▶ [DATA TO USE]
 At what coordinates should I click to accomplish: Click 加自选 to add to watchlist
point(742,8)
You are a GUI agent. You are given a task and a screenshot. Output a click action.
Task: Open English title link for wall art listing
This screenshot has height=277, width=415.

▶ [ACTION ITEM] Start to finish, output the whole listing exactly.

▶ [REPLY]
 At what coordinates should I click to accomplish: Click 加自选 to add to watchlist
point(742,8)
You are a GUI agent. You are given a task and a screenshot. Output a click action.
Task: Open English title link for wall art listing
This screenshot has height=277, width=415.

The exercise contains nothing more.